GIVEN PASSAGE Block Start

It’s not unusual in an enterprise that sales will focus on improving the sales experience, and e-commerce will look at the digital experience, and customer advocacy will helm the support experience, but the time has come to build, measure, and iterate on an end-to-end customer experience. “The more we can understand what each part of the organization is trying to do, the better overall experience we can build.”
To emphasize the importance of experience and thinking end to end, Berube organized her team around these two key areas: Customer Experience Systems and Employee Experience Systems. “We used Zendesk for both of these experiences and I really want the teams to be thinking in focused ways about the respective experience from the outside in.”
The end goal is to create an “engage anywhere” experience, where employees can ask any question or report an issue, regardless of the topic (e.g. HR, Finance, IT) through any channel (phone, chat, email, messaging), and get an easy answer or a ticket opened automatically. “We’re putting Zendesk technology in place to power that vision,” she says.

GIVEN PASSAGE Block End
INFORMATION SHOWN Block Start

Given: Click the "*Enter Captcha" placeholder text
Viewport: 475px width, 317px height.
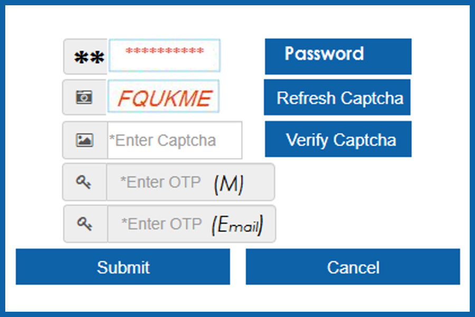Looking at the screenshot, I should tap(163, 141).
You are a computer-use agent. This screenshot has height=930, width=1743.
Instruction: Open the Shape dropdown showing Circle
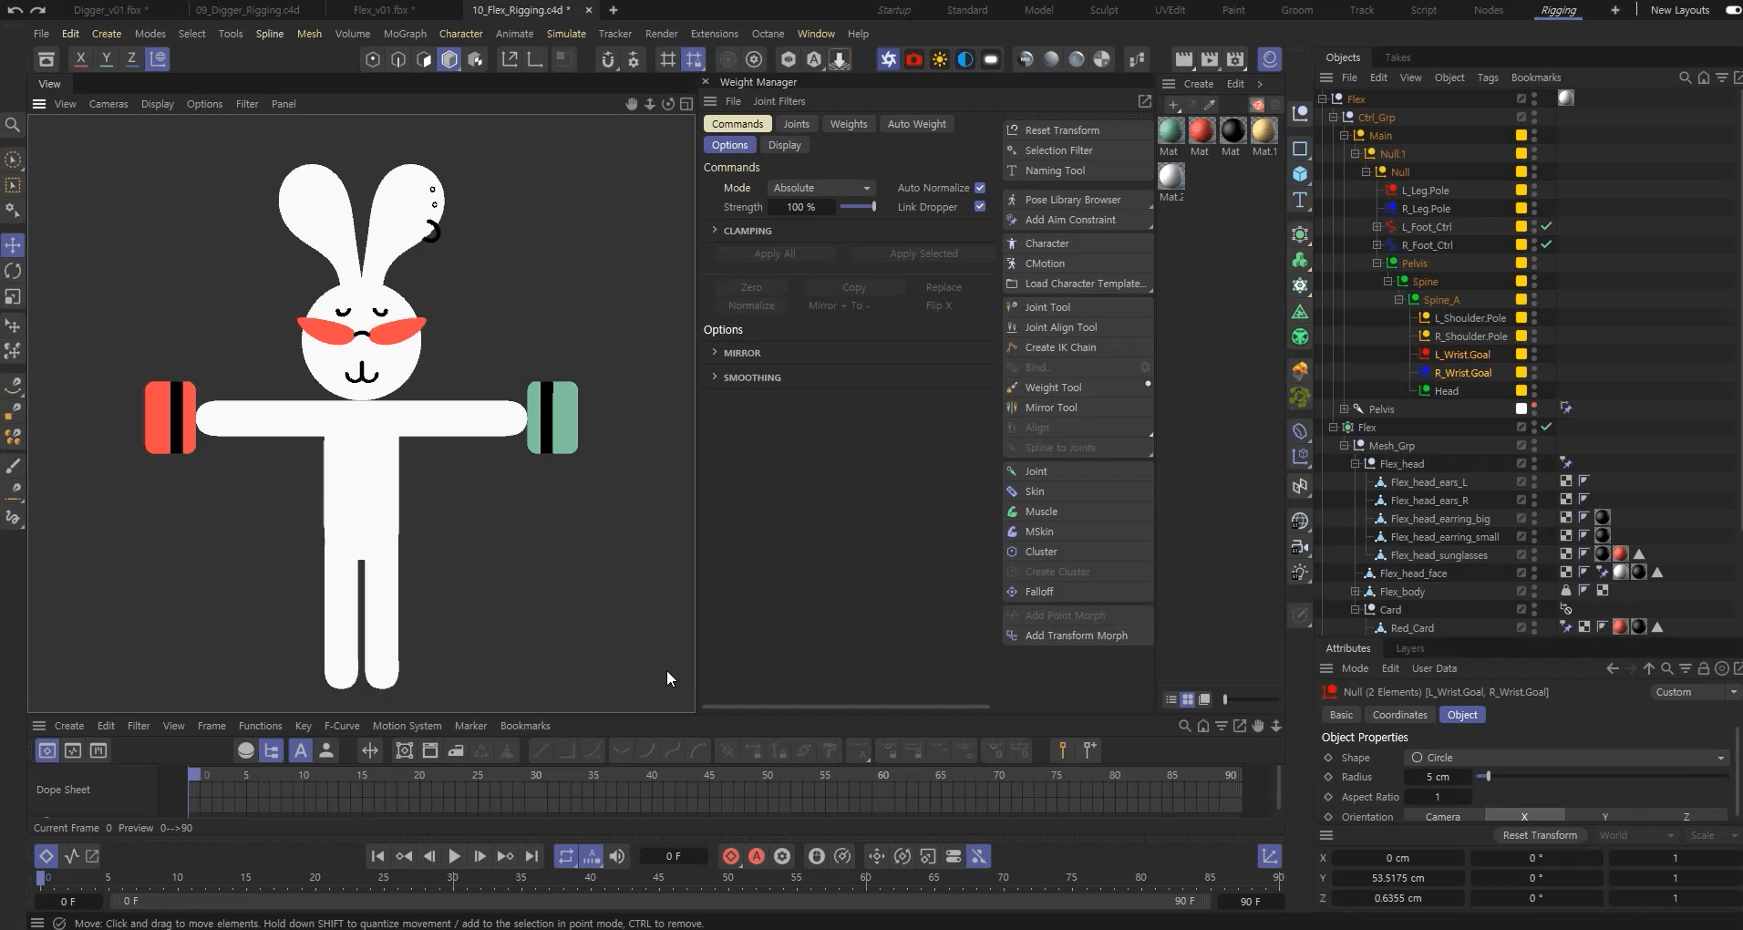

INFORMATION SHOWN Block End
INFORMATION SHOWN Block Start

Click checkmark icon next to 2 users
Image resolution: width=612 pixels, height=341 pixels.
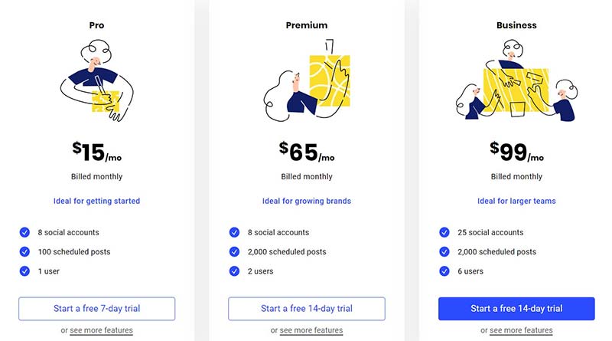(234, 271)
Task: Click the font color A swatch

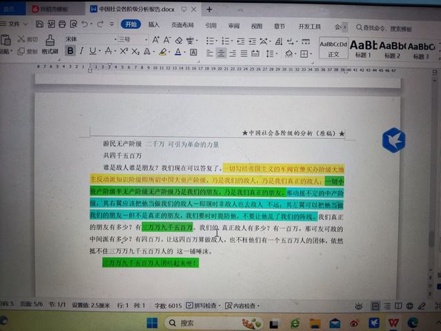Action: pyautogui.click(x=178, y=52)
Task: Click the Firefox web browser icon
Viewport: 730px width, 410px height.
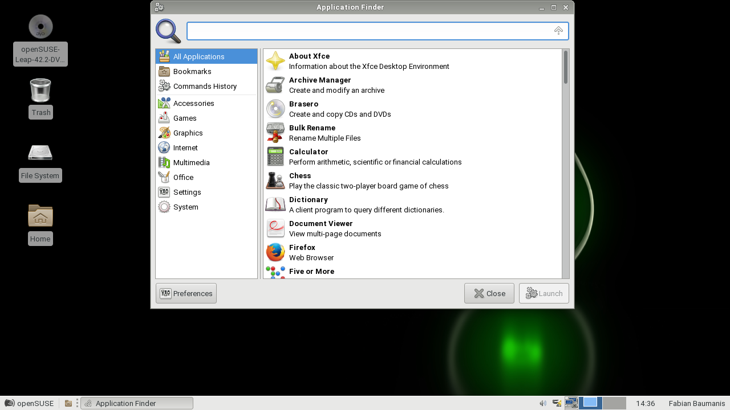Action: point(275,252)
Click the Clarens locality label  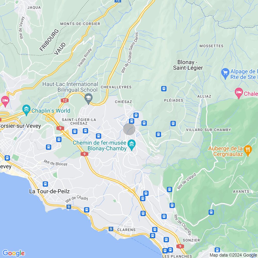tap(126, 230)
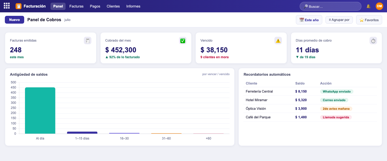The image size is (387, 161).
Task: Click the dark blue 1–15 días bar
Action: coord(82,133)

INFORMATION SHOWN Block End
INFORMATION SHOWN Block Start

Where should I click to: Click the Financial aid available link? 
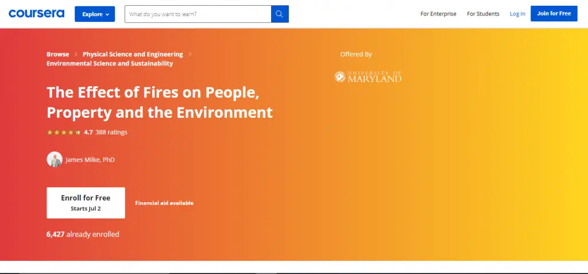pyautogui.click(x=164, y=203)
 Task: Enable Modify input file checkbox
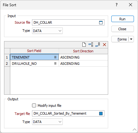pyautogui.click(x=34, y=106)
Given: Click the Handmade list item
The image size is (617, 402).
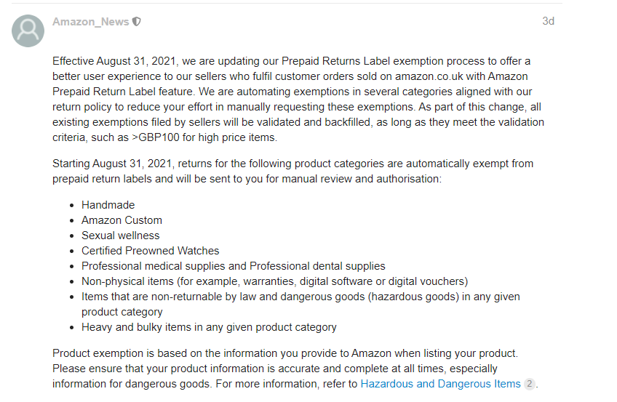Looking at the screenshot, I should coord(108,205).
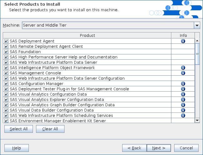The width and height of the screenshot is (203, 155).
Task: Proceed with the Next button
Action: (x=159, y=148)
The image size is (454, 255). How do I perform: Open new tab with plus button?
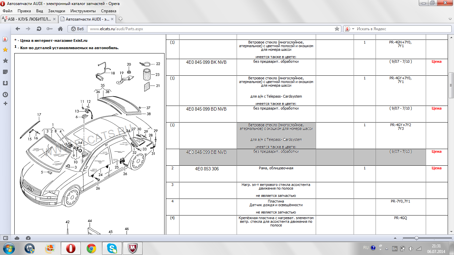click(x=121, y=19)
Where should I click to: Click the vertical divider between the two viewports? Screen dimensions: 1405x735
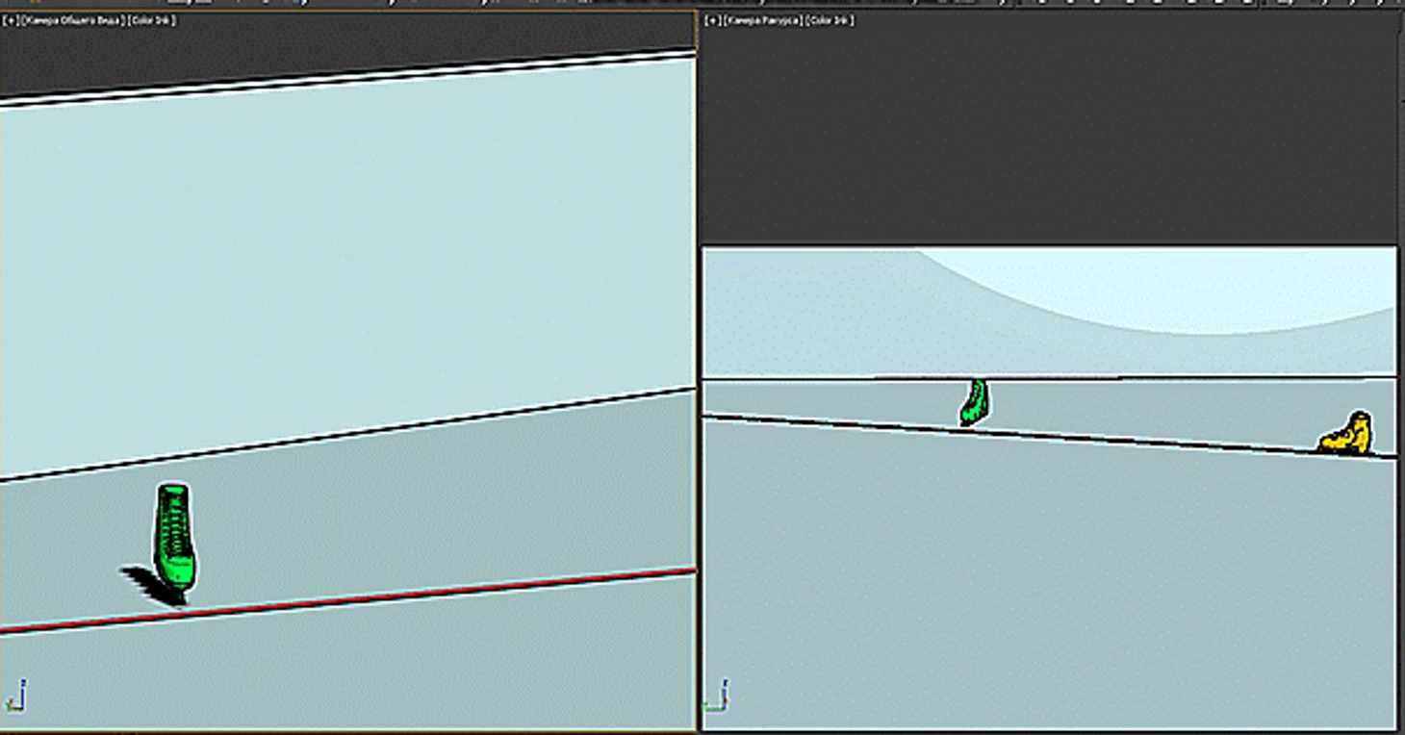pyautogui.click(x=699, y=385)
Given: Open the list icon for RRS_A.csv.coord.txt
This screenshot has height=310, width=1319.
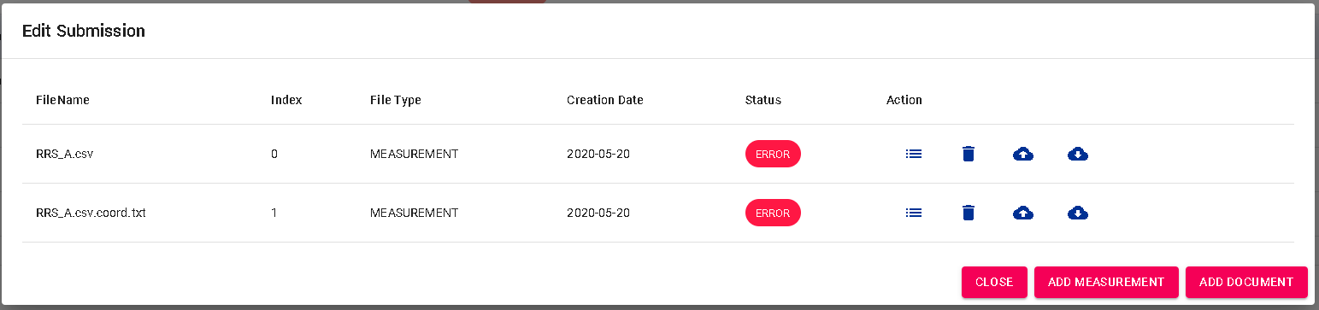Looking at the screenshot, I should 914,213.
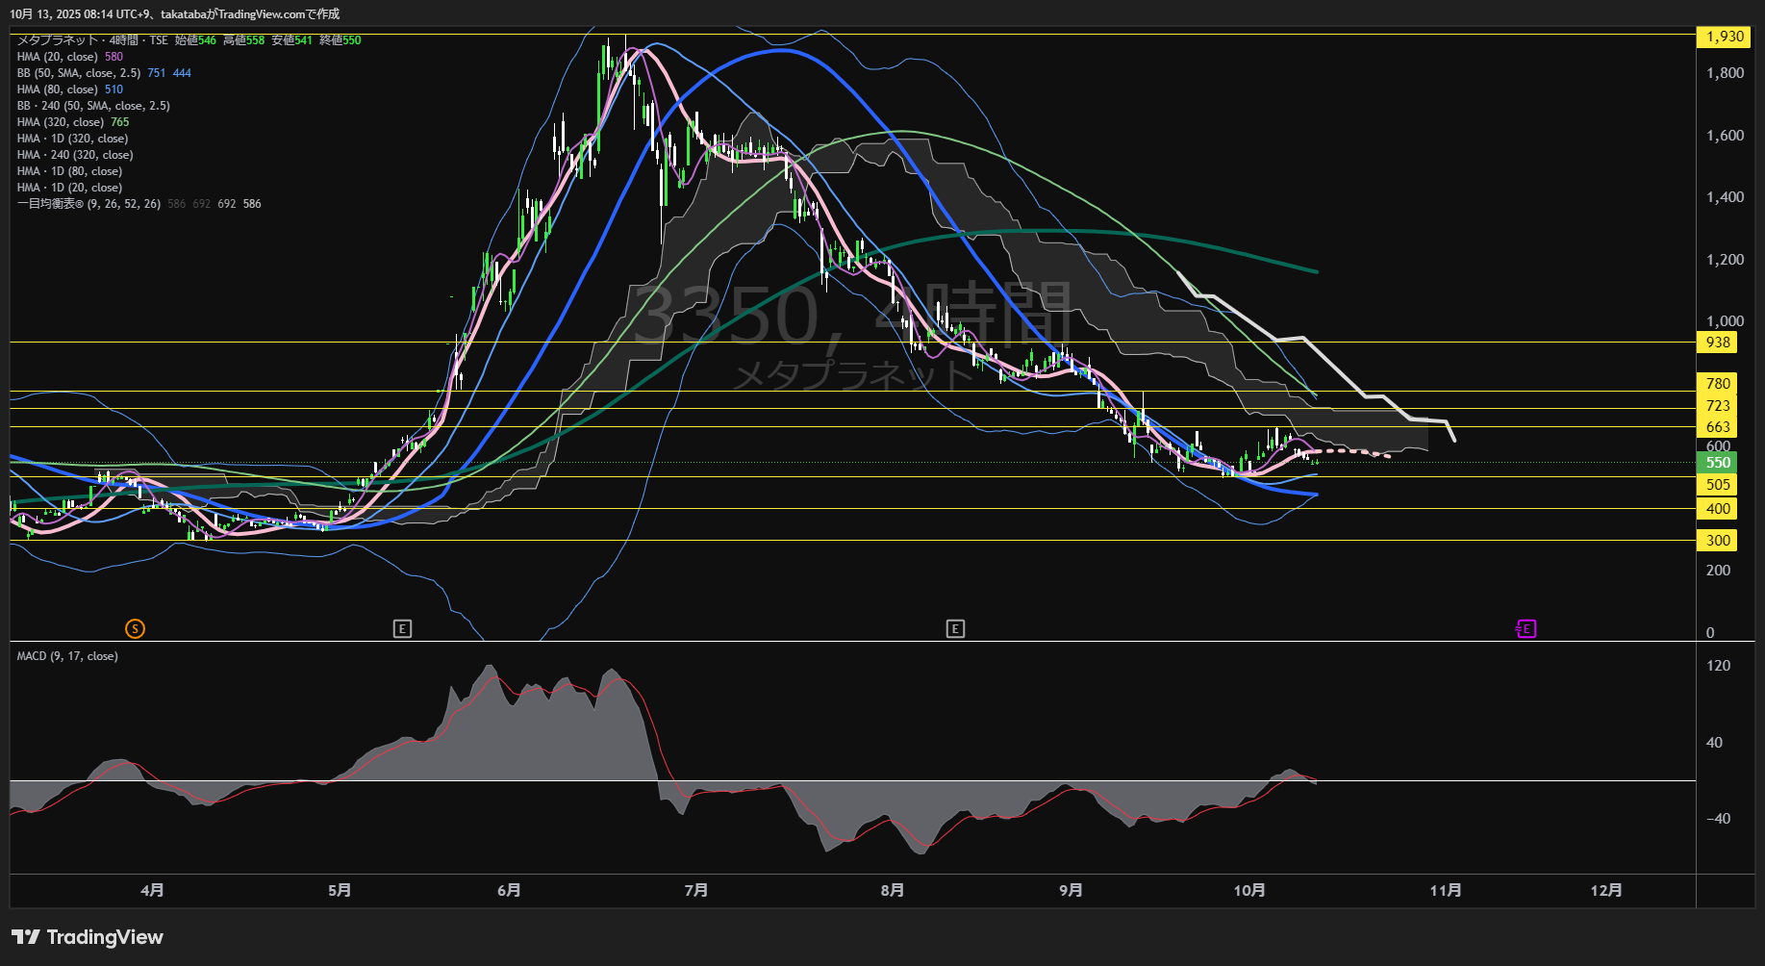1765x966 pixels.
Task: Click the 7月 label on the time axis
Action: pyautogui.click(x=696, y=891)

INFORMATION SHOWN Block End

§ PROBLEM SET
1) How would you put this sentence from the Zendesk passage into Spanish: “We’re putting Zendesk technology in place to power that vision,” she says.
2) Could you extend the Zendesk passage beyond its final sentence?
The records have no connection to the passage on Zendesk and customer experience.

§ SOLVED PROBLEMS
1) «Estamos implementando la tecnología de Zendesk para impulsar esa visión», dice.

2)
Architecting for agility and scale
Berube oversees global IT, operations, business applications and enterprise architecture, enterprise data and analytics, and global program management at Zendesk—oversight of more than 200 employees.
Growth requires flexibility, which is why key initiatives in 2020 included upgrading and simplifying the buying experience, optimizing key touchpoints along the customer lifecycle—including implementation of workflow management technology—and re-imagining the employee experience through a rebuilt Zendesk instance and new intranet. The company’s use of automation has also increased, an effort to empower employees on the back end to more efficiently serve their customers, whether internal or external.
“The work we’ve done has allowed us to identify root causes behind some of our customer pain points,” Berube says. From the outset, the changes her org made led to self-service customer expansion of $25M in the first half of 2020, approximately 2,800 hours of reclaimed sales time, and a 25 percent reduction in customer credits.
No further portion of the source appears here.